> **EXERCISE BRIEF**
Please give back each of the lines below verbatim, in the same order.

-*-

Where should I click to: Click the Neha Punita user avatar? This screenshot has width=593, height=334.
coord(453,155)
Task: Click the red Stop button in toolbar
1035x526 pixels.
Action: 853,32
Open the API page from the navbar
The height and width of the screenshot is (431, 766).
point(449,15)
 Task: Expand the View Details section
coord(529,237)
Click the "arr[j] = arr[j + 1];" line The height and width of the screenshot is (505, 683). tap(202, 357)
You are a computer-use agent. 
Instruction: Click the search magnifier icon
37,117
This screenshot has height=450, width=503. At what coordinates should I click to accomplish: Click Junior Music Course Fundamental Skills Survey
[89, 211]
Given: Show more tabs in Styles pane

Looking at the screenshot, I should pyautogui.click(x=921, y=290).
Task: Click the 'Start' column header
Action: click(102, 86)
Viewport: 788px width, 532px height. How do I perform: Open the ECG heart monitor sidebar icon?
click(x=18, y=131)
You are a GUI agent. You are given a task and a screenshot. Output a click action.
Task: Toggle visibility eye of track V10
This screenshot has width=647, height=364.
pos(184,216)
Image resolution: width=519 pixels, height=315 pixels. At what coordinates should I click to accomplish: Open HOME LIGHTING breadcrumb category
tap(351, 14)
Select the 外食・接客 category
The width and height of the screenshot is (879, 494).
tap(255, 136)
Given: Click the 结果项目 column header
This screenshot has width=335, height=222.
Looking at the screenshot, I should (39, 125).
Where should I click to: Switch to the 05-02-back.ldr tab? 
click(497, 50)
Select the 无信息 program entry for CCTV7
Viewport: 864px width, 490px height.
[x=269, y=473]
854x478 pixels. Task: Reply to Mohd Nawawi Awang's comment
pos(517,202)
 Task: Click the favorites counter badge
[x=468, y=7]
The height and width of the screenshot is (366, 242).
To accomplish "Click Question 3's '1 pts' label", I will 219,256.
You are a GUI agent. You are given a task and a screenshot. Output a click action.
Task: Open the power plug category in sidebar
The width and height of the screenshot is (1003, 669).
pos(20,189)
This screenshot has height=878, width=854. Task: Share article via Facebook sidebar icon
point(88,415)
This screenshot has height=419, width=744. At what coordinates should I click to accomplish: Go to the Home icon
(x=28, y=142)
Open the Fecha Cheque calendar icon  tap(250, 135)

-*-

> **COMPLETED TASK**
Where should I click to: Click the Neha Punita user avatar? This screenshot has width=593, height=334.
coord(453,155)
Task: Click the red Stop button in toolbar
1035x526 pixels.
Action: 853,32
Open the API page from the navbar
The height and width of the screenshot is (431, 766).
point(449,15)
 Task: Expand the View Details section
coord(529,237)
Click the "arr[j] = arr[j + 1];" line The height and width of the screenshot is (505, 683). tap(202, 357)
You are a computer-use agent. 
Instruction: Click the search magnifier icon
37,117
This screenshot has height=450, width=503. At what coordinates should I click to accomplish: Click Junior Music Course Fundamental Skills Survey
[89, 211]
Given: Show more tabs in Styles pane

Looking at the screenshot, I should pyautogui.click(x=921, y=290).
Task: Click the 'Start' column header
Action: click(102, 86)
Viewport: 788px width, 532px height. How do I perform: Open the ECG heart monitor sidebar icon?
click(x=18, y=131)
You are a GUI agent. You are given a task and a screenshot. Output a click action.
Task: Toggle visibility eye of track V10
This screenshot has width=647, height=364.
pos(184,216)
Image resolution: width=519 pixels, height=315 pixels. At what coordinates should I click to accomplish: Open HOME LIGHTING breadcrumb category
tap(351, 14)
Select the 外食・接客 category
The width and height of the screenshot is (879, 494).
tap(255, 136)
Given: Click the 结果项目 column header
This screenshot has width=335, height=222.
Looking at the screenshot, I should (39, 125).
Where should I click to: Switch to the 05-02-back.ldr tab? 
click(497, 50)
Select the 无信息 program entry for CCTV7
Viewport: 864px width, 490px height.
[x=269, y=473]
854x478 pixels. Task: Reply to Mohd Nawawi Awang's comment
pos(517,202)
 Task: Click the favorites counter badge
[x=468, y=7]
The height and width of the screenshot is (366, 242).
To accomplish "Click Question 3's '1 pts' label", I will 219,256.
You are a GUI agent. You are given a task and a screenshot. Output a click action.
Task: Open the power plug category in sidebar
The width and height of the screenshot is (1003, 669).
pos(20,189)
This screenshot has height=878, width=854. Task: Share article via Facebook sidebar icon
point(88,415)
This screenshot has height=419, width=744. At what coordinates should I click to accomplish: Go to the Home icon
(x=28, y=142)
Open the Fecha Cheque calendar icon  tap(250, 135)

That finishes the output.